» **GIVEN INFORMATION**

§ §

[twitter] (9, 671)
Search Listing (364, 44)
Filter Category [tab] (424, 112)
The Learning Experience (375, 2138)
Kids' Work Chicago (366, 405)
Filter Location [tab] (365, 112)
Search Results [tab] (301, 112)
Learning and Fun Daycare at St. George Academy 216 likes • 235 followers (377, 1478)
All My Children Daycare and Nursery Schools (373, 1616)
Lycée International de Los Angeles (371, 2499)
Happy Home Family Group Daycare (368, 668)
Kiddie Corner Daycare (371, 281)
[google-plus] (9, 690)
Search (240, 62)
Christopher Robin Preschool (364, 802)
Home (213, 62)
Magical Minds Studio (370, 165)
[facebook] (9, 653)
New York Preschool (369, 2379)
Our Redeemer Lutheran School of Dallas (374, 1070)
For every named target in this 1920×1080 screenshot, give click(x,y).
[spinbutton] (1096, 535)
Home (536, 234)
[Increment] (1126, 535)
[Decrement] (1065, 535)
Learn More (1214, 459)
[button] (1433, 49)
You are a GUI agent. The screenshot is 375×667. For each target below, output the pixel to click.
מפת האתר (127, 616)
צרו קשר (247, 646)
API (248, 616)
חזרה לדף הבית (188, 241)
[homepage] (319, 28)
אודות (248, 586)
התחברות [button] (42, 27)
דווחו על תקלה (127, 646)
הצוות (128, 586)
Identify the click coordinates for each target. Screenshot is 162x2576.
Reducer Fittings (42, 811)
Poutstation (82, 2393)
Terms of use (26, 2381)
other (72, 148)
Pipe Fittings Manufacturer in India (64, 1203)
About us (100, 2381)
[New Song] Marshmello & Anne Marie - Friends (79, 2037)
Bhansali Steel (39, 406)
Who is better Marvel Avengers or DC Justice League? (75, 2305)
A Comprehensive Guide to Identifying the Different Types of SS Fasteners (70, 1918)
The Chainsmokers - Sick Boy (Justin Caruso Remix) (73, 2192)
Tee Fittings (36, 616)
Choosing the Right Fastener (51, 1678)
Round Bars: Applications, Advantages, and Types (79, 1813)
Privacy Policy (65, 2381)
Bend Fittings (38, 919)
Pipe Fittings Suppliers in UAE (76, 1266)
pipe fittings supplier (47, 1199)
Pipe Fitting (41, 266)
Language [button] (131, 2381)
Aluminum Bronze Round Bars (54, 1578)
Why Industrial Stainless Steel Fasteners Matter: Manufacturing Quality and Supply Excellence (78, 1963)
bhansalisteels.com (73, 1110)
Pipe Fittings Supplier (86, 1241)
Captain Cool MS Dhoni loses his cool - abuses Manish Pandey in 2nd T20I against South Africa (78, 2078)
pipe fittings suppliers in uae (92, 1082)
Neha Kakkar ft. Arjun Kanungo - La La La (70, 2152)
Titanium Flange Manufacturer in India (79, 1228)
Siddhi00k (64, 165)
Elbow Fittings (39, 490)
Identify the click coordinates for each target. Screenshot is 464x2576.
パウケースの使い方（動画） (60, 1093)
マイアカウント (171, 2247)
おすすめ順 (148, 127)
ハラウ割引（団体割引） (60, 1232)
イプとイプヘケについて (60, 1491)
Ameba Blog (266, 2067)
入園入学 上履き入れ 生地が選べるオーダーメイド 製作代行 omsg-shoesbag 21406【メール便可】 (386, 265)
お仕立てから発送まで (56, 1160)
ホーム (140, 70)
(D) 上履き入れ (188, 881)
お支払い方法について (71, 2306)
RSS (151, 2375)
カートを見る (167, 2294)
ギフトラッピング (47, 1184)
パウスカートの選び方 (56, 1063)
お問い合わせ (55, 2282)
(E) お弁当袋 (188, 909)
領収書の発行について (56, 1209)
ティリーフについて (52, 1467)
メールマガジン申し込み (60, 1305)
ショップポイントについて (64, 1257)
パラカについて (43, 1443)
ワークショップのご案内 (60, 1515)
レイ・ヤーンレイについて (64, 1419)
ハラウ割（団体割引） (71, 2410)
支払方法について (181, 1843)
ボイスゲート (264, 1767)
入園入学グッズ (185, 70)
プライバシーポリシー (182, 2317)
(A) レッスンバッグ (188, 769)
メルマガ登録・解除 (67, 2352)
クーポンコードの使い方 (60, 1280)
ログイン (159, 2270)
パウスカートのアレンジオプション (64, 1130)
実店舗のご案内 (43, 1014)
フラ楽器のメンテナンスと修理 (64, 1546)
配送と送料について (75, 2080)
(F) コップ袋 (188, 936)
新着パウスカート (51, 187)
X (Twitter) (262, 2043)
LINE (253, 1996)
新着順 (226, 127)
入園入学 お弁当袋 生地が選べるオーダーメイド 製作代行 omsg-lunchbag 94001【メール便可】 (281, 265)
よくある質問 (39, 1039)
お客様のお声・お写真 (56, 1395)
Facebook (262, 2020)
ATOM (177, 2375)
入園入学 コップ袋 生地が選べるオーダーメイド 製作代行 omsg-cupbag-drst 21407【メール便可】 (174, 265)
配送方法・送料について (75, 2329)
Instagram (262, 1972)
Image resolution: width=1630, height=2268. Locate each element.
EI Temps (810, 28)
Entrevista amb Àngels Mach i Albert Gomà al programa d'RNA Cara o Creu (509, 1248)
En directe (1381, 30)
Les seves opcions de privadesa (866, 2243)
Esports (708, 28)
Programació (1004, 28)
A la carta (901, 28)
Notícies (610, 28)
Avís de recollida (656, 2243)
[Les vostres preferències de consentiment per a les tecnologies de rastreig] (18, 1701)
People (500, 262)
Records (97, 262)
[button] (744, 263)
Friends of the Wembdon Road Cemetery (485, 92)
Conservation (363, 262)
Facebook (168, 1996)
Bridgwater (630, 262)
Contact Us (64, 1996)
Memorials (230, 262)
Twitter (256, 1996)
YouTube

§ §

» **ASSIGNED TASK**
Once you find the line with "おすすめ順 (148, 127)" above, print it and every line after it up to and including the line with "パウスカートの選び方 (56, 1063)", exactly as written and nothing else.

» **ANSWER TO THE EXERCISE**
おすすめ順 (148, 127)
ハラウ割引（団体割引） (60, 1232)
イプとイプヘケについて (60, 1491)
Ameba Blog (266, 2067)
入園入学 上履き入れ 生地が選べるオーダーメイド 製作代行 omsg-shoesbag 21406【メール便可】 (386, 265)
お仕立てから発送まで (56, 1160)
ホーム (140, 70)
(D) 上履き入れ (188, 881)
お支払い方法について (71, 2306)
RSS (151, 2375)
カートを見る (167, 2294)
ギフトラッピング (47, 1184)
パウスカートの選び方 (56, 1063)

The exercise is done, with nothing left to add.